EXERCISE INSTRUCTIONS: Output the rows from the line containing "Task: Expand dropdown arrow next to Disabled" through the end of the rows, inclusive, as a two-column CSV headed task,answer, with one line per row, each field quoted, and line breaks replaced by spaces. Leave the pictures out.

LISTING:
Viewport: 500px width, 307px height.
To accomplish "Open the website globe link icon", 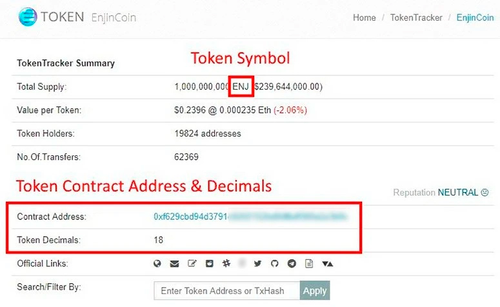I will tap(157, 264).
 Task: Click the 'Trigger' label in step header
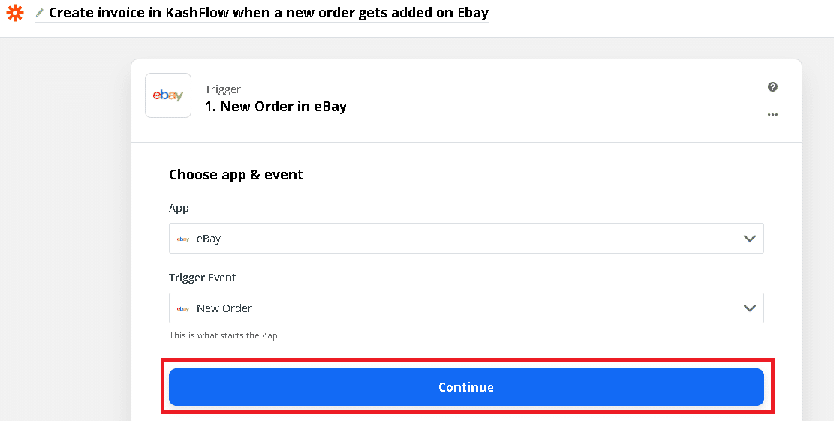point(222,89)
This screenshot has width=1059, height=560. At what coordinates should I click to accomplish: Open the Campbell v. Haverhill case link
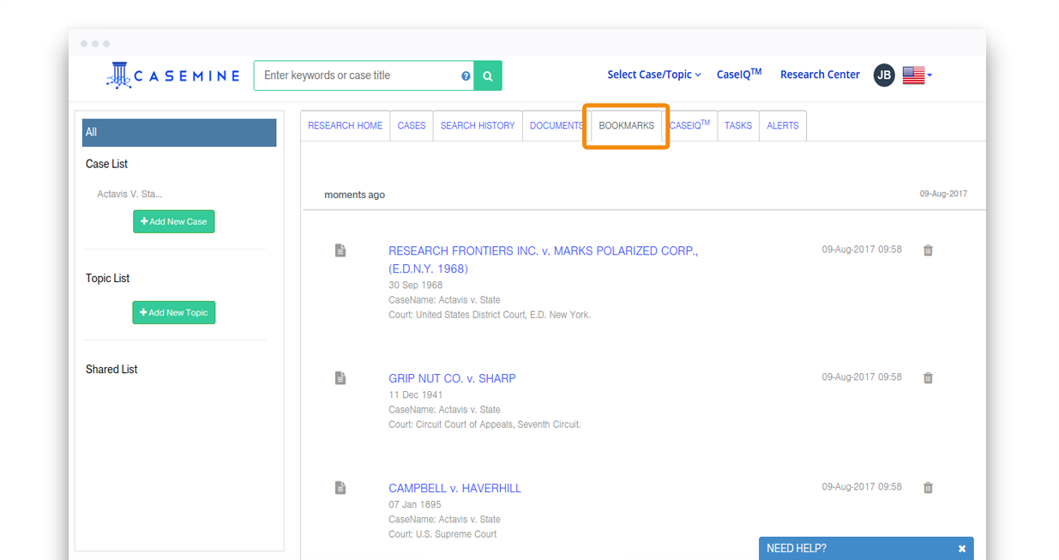(454, 488)
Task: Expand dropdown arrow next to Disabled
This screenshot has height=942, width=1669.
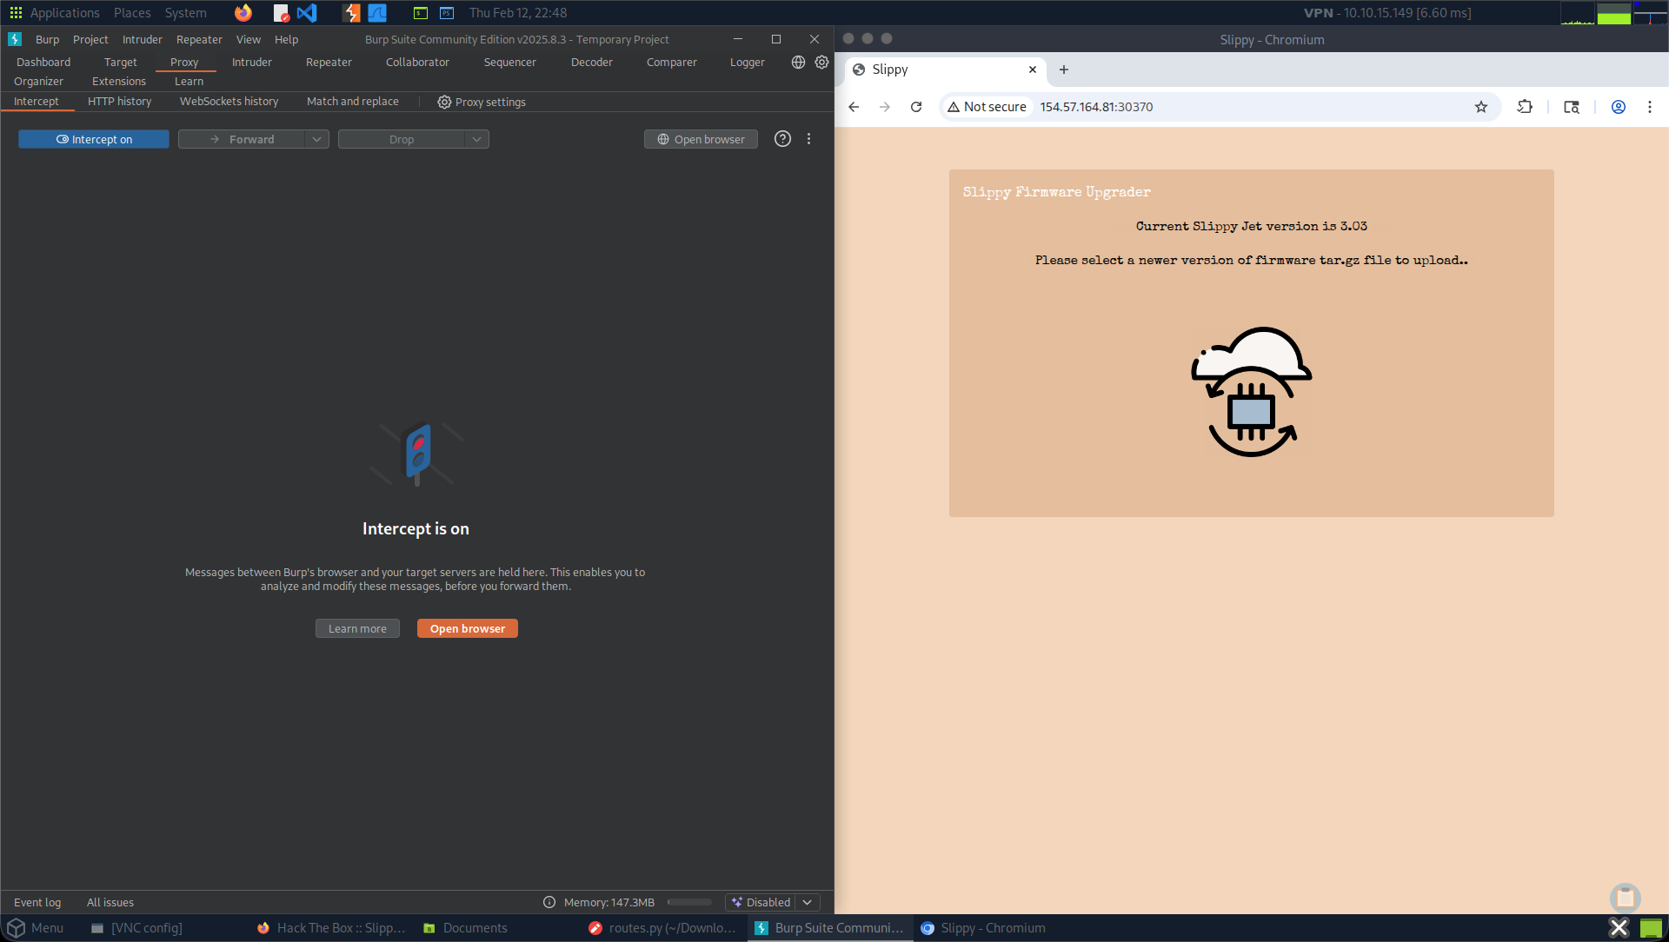Action: [807, 902]
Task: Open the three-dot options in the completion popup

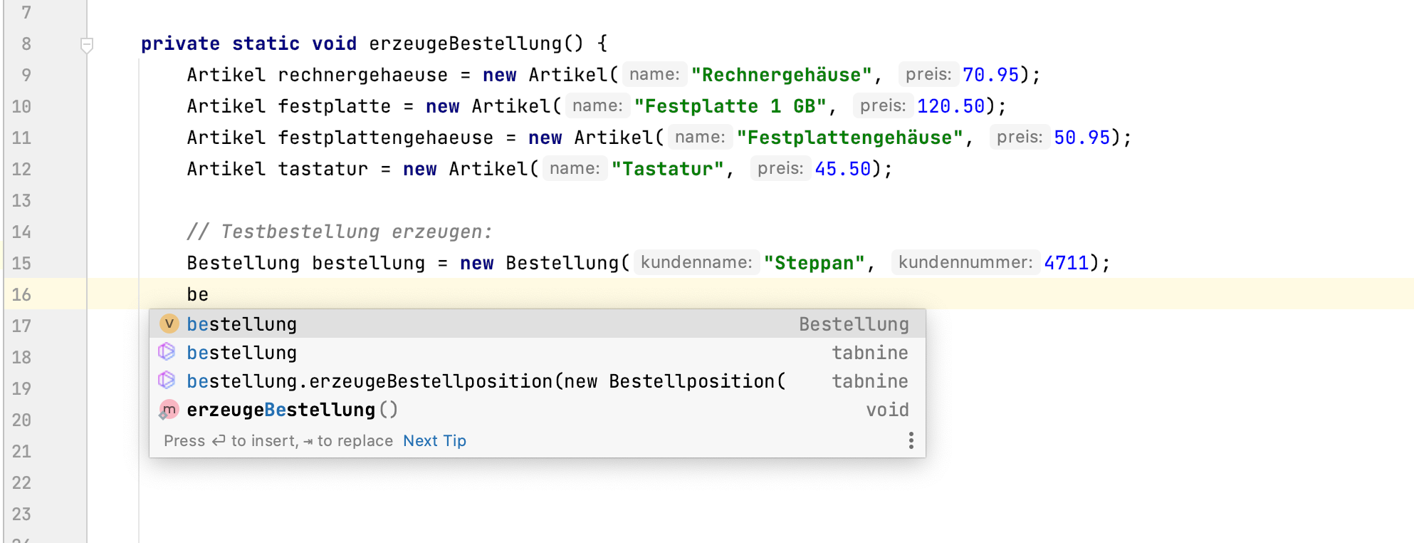Action: click(x=911, y=440)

OUTPUT OF THE EXERCISE:
task,answer
"Task: Expand dropdown arrow next to Disabled This screenshot has height=942, width=1669.","Action: [807, 902]"
"Task: Open the three-dot options in the completion popup","Action: click(x=911, y=440)"